Associate Deputy Secretary of Transportation
- In office 1992–1993
- President: George H. W. Bush

Personal details
- Born: Robert Esteban Martinez November 22, 1955 (age 70) Havana, Cuba
- Party: Republican
- Alma mater: Columbia College (BA) Yale University (PhD)

= Robert E. Martinez =

American politician

Robert Esteban Martinez (born November 22, 1955) is an American politician who served under governor George Allen as the 8th Virginia Secretary of Transportation. He also served as Deputy Administrator for the United States Maritime Administration and was named by President George H. W. Bush to Associate Deputy Secretary of Transportation and Director of the Office of Intermodalism.

== Biography ==
Martinez was born on November 22, 1955, in Havana, Cuba. His father was the comptroller of an American-owned sugar plantation near Cuba's southeastern coast. His family fled Cuba on a tourist visa in 1960 and sought refuge in Canada, and later in the United States. He received a B.A. from Columbia College in 1977 and a PhD from Yale Graduate School of Arts and Sciences in 1984.

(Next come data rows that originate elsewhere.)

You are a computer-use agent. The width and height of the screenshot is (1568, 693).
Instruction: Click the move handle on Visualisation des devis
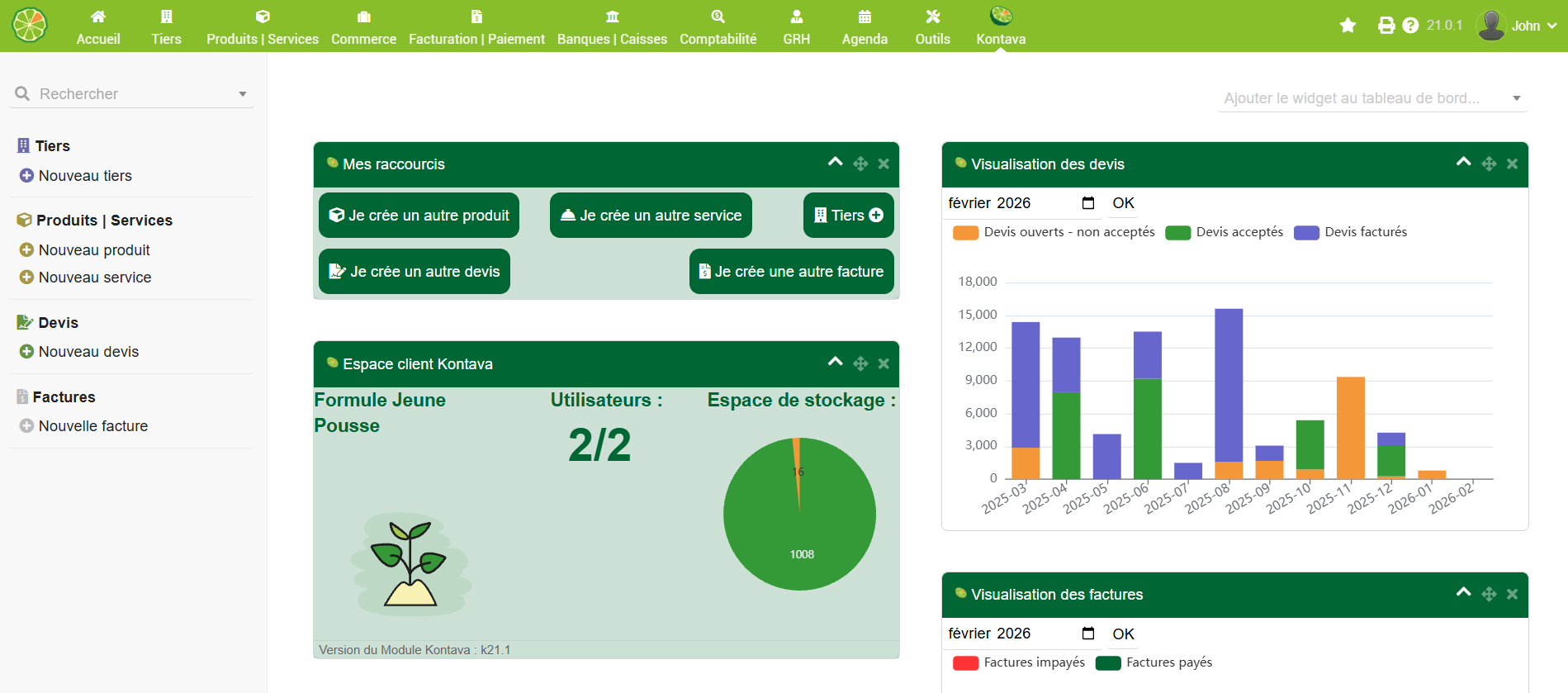point(1489,164)
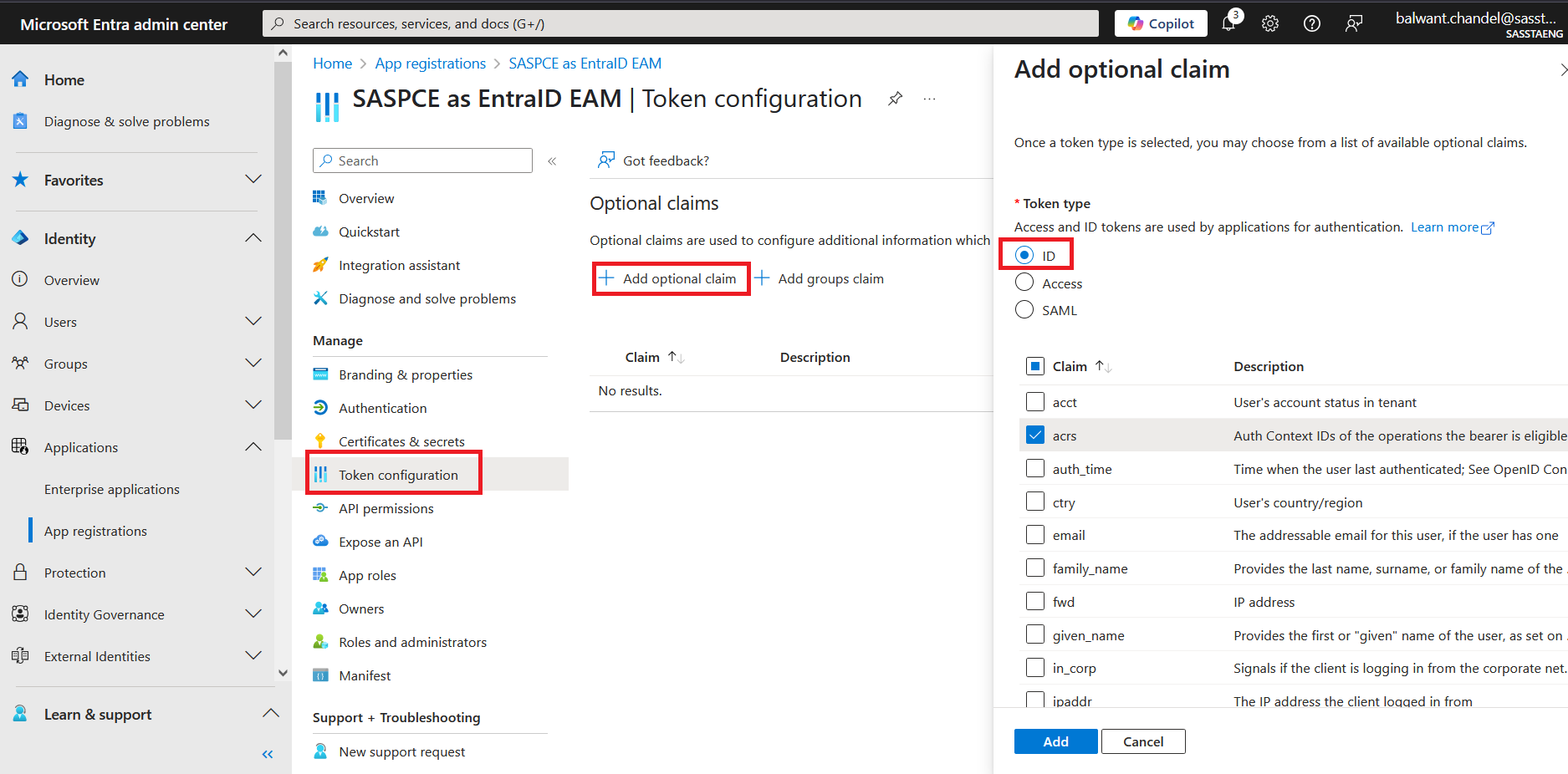Pin the Token configuration page
This screenshot has height=774, width=1568.
point(895,99)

From 1978 to 1980, he was a program analyst at the United States Department of Labor. Between 1983 and 1984, he was an associate consultant with Multinational Strategies Inc., New York. From 1983 to 1990, he was associated with The Business Roundtable, an association of 200 chief executive officers of major companies that follows public policy issues, including trade and investment, budget, taxes and health care, and served as its assistant executive director.

In April 1990, he was nominated by United States Secretary of Transportation Samuel Skinner to serve as deputy administrator of the United States Maritime Administration. In this position, he managed the sealifts during the Operation Desert Shield/Desert Storm.

In 1992, he was nominated by President Bush to be Associate Deputy Secretary of Transportation and was confirmed by the United States Senate by Unanimous consent.

He began working for Norfolk Southern Railway in 1993 but left in 1994 to join Virginia governor George Allen's cabinet as Secretary of Transportation. In this position, he had oversight over the Virginia Department of Transportation (highways), the Department of Rail and Public Transportation, the Virginia Department of Aviation, the Department of Motor Vehicles, and Virginia Port Authority. Martínez returned to Norfolk Southern in early 1998, where he now serves as Vice President of Business Development and Real Estate.

== Personal life ==
Martinez is married to Cristina Martinez, who he met in 1981 while doing graduate work in Madrid. He and his wife reside in Norfolk, Virginia, and are active members of the Roman Catholic Diocese of Richmond.